I get where Cole is coming from, and I agree with him. I also sort of understand what it might be like for Elle, finding some excitement and sexual attraction with Cole but oh man does she go about things the wrong way. She and Logan haven’t really done much more than kiss but after experiencing things with Cole, she starts pushing Logan’s buttons, waking up his sex drive as well. They don’t go all the way but they go further than they have before and she’s back and forth between Cole and Logan, often playing games in front of the other. The scene in the bowling alley where Elle is bowling with Logan and her friends and Cole shows up with a girl and they engage in some sort of “make out off” to make the other jealous is cringeworthy and reflects terribly on both of them. The excuses come thick and fast later and I can’t quite wrap my head around the fact that Cole and Elle really barely know each other but they’re so invested in this. Cole plays devastated and tortured pretty well and in most circumstances, I’d have found it well done but my brain just kept saying you met her two days ago. What the heck? I really didn’t like the fact that Elle just went back and forth between them for a while, playing Logan. She wasn’t quite willing to let him go because she didn’t quite know what would happen with Cole. As soon as Cole made her feel like he’d be sticking around, she wanted to drop Logan like a hot potato but she didn’t do it right away and of course the poor guy found out in about the worst possible way. It made Elle seem really unnecessarily cruel and as she kept telling herself, she’d known Logan since she was little and he was a friend as well – so why treat him that way? She needed to own her decisions, not take the coward’s way out.

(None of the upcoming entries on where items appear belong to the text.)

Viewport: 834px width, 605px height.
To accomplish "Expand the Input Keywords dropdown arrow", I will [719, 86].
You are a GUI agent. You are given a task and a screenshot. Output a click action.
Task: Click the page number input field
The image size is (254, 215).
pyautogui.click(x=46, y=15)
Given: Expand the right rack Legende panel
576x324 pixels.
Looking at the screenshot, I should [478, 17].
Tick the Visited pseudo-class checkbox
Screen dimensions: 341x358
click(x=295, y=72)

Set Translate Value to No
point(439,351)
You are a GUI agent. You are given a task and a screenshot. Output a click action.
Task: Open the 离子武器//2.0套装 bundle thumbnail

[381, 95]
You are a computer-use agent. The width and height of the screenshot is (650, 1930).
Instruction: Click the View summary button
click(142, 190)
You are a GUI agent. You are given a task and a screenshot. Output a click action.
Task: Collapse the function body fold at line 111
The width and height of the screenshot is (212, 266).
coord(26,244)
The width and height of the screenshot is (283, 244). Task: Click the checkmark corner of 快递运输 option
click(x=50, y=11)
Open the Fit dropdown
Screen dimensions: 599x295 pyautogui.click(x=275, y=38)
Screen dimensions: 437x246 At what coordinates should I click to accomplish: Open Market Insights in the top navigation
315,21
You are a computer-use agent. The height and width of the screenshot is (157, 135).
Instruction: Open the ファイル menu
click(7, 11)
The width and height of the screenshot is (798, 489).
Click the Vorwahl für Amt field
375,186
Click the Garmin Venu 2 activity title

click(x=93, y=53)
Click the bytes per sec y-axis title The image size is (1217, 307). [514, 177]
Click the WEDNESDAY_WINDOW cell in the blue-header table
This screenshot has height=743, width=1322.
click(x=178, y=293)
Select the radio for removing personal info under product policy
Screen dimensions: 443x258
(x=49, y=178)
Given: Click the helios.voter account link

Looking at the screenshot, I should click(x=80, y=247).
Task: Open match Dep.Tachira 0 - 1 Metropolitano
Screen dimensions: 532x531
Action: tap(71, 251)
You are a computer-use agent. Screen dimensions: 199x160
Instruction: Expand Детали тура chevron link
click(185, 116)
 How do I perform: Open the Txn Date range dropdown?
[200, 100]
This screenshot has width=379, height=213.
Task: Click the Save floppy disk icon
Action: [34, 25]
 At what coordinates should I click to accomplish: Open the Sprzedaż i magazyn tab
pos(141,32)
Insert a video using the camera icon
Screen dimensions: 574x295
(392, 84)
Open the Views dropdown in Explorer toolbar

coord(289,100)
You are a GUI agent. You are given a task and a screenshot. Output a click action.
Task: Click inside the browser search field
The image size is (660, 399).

This book had potential – I enjoy stories of people finding out who they really are and having the courage to break the shackles and stand up for what they really want. But there’s a way to do that without being well, horrid and unfortunately Elle really failed that. The shallow encounters with Cole weren’t really enough to build up a credible connection. I felt like the two of them sometimes brought out the worst in each other as well as the best – such as the ridiculous jealousy and need to hurt and punish each other for misunderstandings. If they’d started on a clean slate, if Cole had backed up his statement about not wanting her while she was with someone else, it might’ve come across better. But their relationship, for lack of a better term, had so many things wrong with it in the beginning that it managed to showcase them both in a very unflattering way. Although it was interesting to read from the point of view of such a flawed protagonist who made so many mistakes, it made it very difficult to enjoy the story because of her actions at times.